TASK GOAL: All entries must be given again in full, exactly as they were supplied.

SUPPLIED DATA:

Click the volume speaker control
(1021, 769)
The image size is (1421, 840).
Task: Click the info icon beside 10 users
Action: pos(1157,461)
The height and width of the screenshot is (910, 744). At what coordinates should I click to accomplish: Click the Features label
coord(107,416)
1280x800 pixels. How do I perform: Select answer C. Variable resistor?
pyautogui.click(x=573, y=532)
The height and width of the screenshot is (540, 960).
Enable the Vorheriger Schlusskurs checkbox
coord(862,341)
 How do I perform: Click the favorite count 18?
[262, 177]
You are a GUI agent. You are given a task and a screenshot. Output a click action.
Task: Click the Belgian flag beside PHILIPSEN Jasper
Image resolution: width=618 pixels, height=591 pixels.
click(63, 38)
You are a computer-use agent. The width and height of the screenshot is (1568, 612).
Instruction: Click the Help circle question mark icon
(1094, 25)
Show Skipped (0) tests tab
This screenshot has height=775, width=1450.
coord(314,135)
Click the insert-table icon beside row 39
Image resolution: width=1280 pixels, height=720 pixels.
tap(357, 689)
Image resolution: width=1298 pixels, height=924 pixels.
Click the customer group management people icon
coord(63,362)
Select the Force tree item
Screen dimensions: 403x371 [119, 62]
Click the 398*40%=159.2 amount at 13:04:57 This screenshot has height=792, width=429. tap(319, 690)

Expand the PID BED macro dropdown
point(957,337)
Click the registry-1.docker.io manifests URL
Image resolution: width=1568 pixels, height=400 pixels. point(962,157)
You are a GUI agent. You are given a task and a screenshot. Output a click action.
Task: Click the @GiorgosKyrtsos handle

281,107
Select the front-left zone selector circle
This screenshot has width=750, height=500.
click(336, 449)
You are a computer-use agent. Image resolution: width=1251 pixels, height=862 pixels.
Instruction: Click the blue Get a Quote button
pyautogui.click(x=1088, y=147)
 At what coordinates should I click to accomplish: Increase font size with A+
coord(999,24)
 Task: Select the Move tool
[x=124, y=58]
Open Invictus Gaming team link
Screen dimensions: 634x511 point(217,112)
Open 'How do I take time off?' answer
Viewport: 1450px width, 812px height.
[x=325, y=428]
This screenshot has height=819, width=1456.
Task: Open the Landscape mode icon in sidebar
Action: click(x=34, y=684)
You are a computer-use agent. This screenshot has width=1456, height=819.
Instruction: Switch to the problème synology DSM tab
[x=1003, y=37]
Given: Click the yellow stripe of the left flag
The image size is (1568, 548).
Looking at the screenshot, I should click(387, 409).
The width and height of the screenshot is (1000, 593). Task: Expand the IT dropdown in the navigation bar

PROBLEM SOLUTION:
Click the volume speaker control
(1021, 769)
The image size is (1421, 840).
Task: Click the info icon beside 10 users
Action: pos(1157,461)
The height and width of the screenshot is (910, 744). At what coordinates should I click to accomplish: Click the Features label
coord(107,416)
1280x800 pixels. How do I perform: Select answer C. Variable resistor?
pyautogui.click(x=573, y=532)
The height and width of the screenshot is (540, 960).
Enable the Vorheriger Schlusskurs checkbox
coord(862,341)
 How do I perform: Click the favorite count 18?
[262, 177]
You are a GUI agent. You are given a task and a screenshot. Output a click action.
Task: Click the Belgian flag beside PHILIPSEN Jasper
Image resolution: width=618 pixels, height=591 pixels.
click(63, 38)
You are a computer-use agent. The width and height of the screenshot is (1568, 612).
Instruction: Click the Help circle question mark icon
(1094, 25)
Show Skipped (0) tests tab
This screenshot has height=775, width=1450.
coord(314,135)
Click the insert-table icon beside row 39
Image resolution: width=1280 pixels, height=720 pixels.
tap(357, 689)
Image resolution: width=1298 pixels, height=924 pixels.
Click the customer group management people icon
coord(63,362)
Select the Force tree item
Screen dimensions: 403x371 [119, 62]
Click the 398*40%=159.2 amount at 13:04:57 This screenshot has height=792, width=429. tap(319, 690)

Expand the PID BED macro dropdown
point(957,337)
Click the registry-1.docker.io manifests URL
Image resolution: width=1568 pixels, height=400 pixels. point(962,157)
You are a GUI agent. You are given a task and a screenshot. Output a click action.
Task: Click the @GiorgosKyrtsos handle

281,107
Select the front-left zone selector circle
This screenshot has width=750, height=500.
click(336, 449)
You are a computer-use agent. Image resolution: width=1251 pixels, height=862 pixels.
Instruction: Click the blue Get a Quote button
pyautogui.click(x=1088, y=147)
 At what coordinates should I click to accomplish: Increase font size with A+
coord(999,24)
 Task: Select the Move tool
[x=124, y=58]
Open Invictus Gaming team link
Screen dimensions: 634x511 point(217,112)
Open 'How do I take time off?' answer
Viewport: 1450px width, 812px height.
[x=325, y=428]
This screenshot has height=819, width=1456.
Task: Open the Landscape mode icon in sidebar
Action: click(x=34, y=684)
You are a computer-use agent. This screenshot has width=1456, height=819.
Instruction: Switch to the problème synology DSM tab
[x=1003, y=37]
Given: Click the yellow stripe of the left flag
The image size is (1568, 548).
Looking at the screenshot, I should click(387, 409).
The width and height of the screenshot is (1000, 593). Task: Expand the IT dropdown in the navigation bar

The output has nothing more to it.